In the year 2020, a collision of techtonic plates in the Pacific has created a breach in the Earth's crust releasing massive beasts called the "kaiju" that plague cities around the world. To combat the threat, humans build gigantic mechas (named jaegers) in hopes that they can ward off the monsters threatening humanity. Instead of remote operation, these mechas can only be operated by two pilots mentally linked in "drift space".

(As a quick aside, as cool as it looks for two people to pilot the jaegers, but why a robot needs a human to act out a punch in this age of remote control warfare is just a little puzzling.)

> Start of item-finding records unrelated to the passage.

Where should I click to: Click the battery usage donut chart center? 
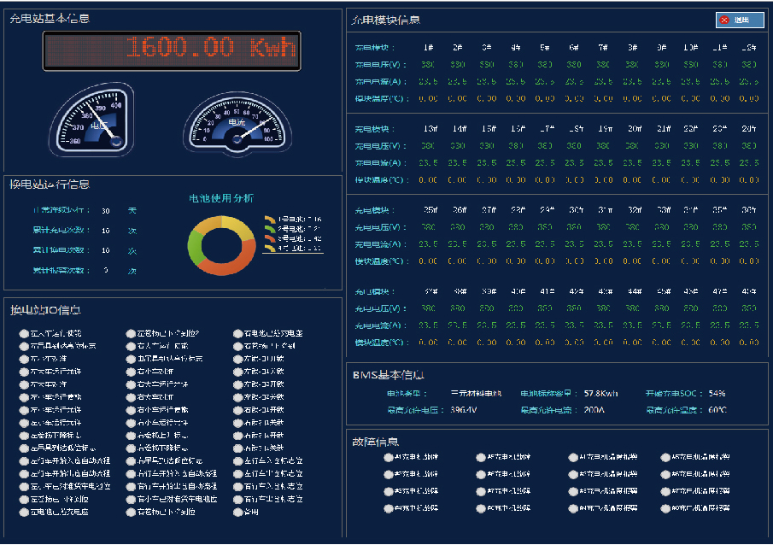tap(221, 246)
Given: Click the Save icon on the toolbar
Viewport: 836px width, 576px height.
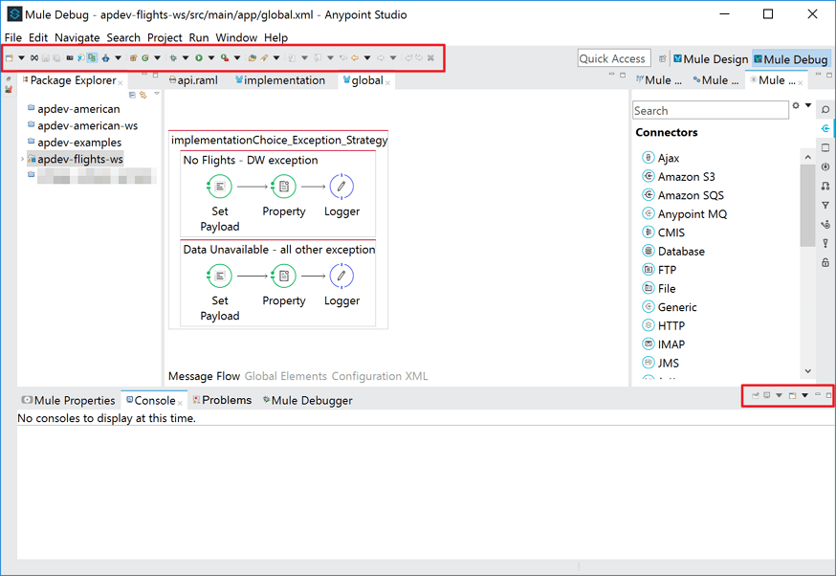Looking at the screenshot, I should coord(45,58).
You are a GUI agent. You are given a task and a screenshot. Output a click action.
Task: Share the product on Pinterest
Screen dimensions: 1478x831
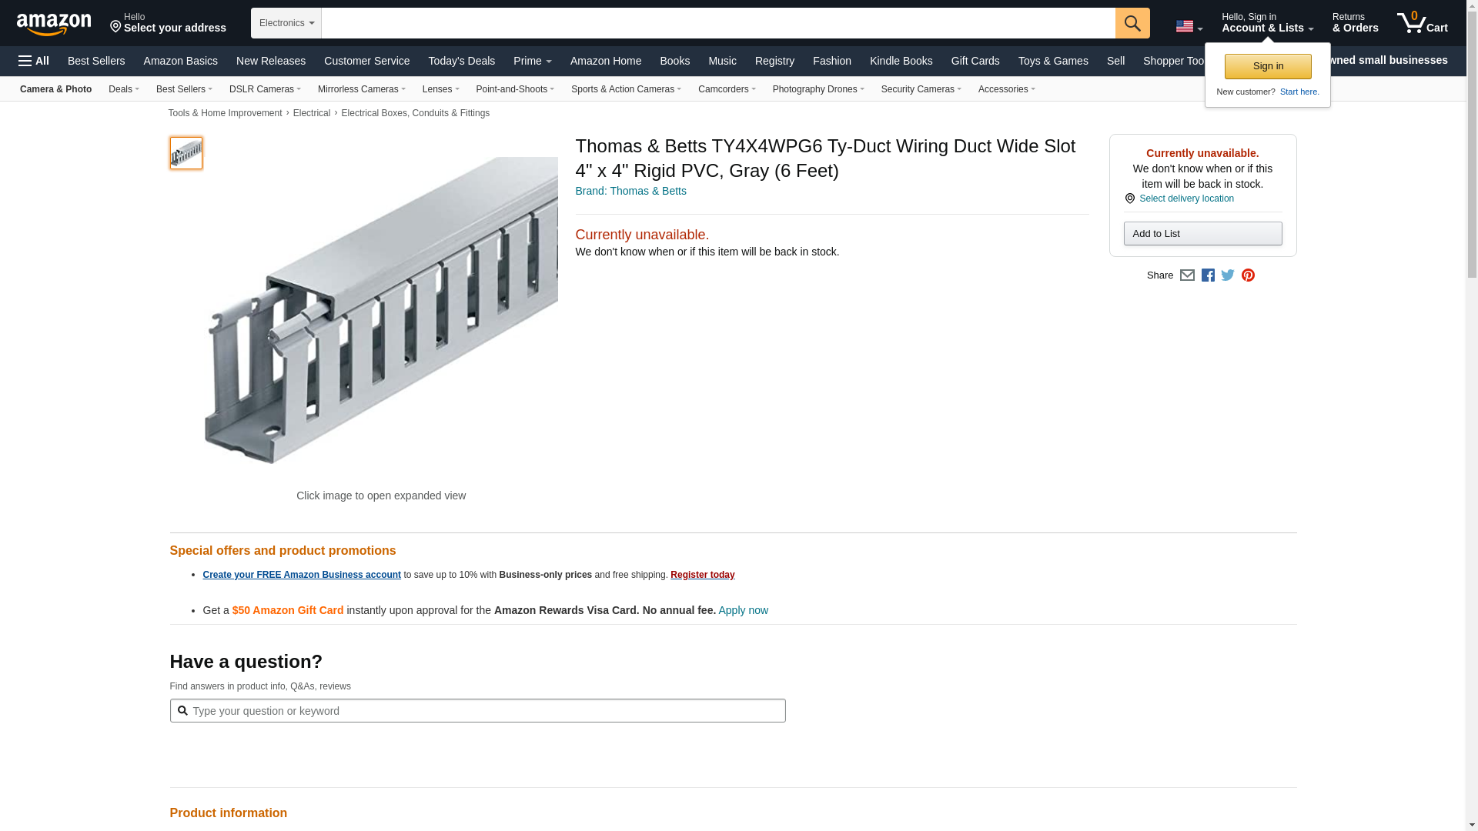tap(1248, 275)
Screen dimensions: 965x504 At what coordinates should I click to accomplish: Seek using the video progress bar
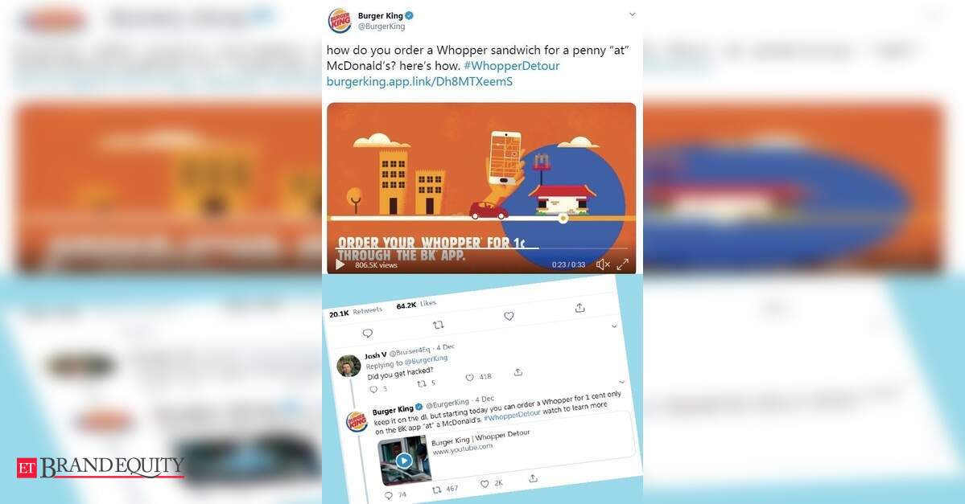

The Jaegers prove to only delay the destruction a little longer and in the midst of the chaos, world leaders decide to shelter themselves inside kaiju-proof compounds. It goes without saying that these kaiju-proof compounds work in name only and with the jaegers out of operation, there aren't many options left.

Marshal Stacker Pentecost (Idris Elba) crafts a plan to use nukes to close the breach from the inside. To do so, he needs to convince former jaeger pilot Raleigh Beckett (Charlie Hunnam), to end a self-enforced exile and partner up with Pentecost's assistant, Mako (Rinko Kikuchi). Even if Pentecost manages to bring Raleigh onboard, the odds look slim, the only weapon at their disposal is an obsolete jaeger.

It was proposed by critics that the thrill of Pacific Rim would be less palpable because of the Transformers series, but those critics were very wrong. The fight scenes are beautifully choreographed, with each kaiju battle unique in its aesthetic, placing the audience right into the heart of the action. Everything is shot cleanly, without any of the shaky-cam mess or the extreme close-ups that diminish the grand scale with which everything unfolds. So thanks should be given to del Toro's regular cinematography Guillermo Navarro as well as editors John Gilroy and Peter Amundson for capturing the essence of a movie featuring giant robots should be.

Pacific Rim doesn't just shine in its action, but it also beats Transformers in another aspect where that franchise failed: humanity. The human factor that was completely missing in Michael Bay's efforts, is available in abundance with their central cast proving to be very capable in creating characters worth caring about. del Toro's picture succeeds because Charlie Hunnam, Rinko Kikuchi and Idirs Elba take characters frequented in many pictures and layer them with charm, warmth and unity. When an audience is watching robots beat up monsters it's easy to forget the human stakes involved, but with this talented cast, that is never a worry.

That's not to say the film works completely. Years worth of character backgrounds and initial battles are fit into a 20 minute prologue and while that part works fine, the rhythm is lost afterward. Leaving sags during the film where it feels like del Toro is just following a blueprint with story elements feeling too similar to moments other big-budget flicks. Luckily, the highlight of the action sequences and the cast outweigh any of those problems.

Traditionally, Guillermo del Toro films tend to be more rewarding when they are on a more intimate scale, but Pacific Rim is... not really intimate. Still, with all that spectacle onscreen, it's hard to take in this clash of mechanical and monstrous titans without enjoying yourself. Monster movies like this are seldom seen anymore, but del Toro's child-like glee offers a promise to the audience: you will have a blast.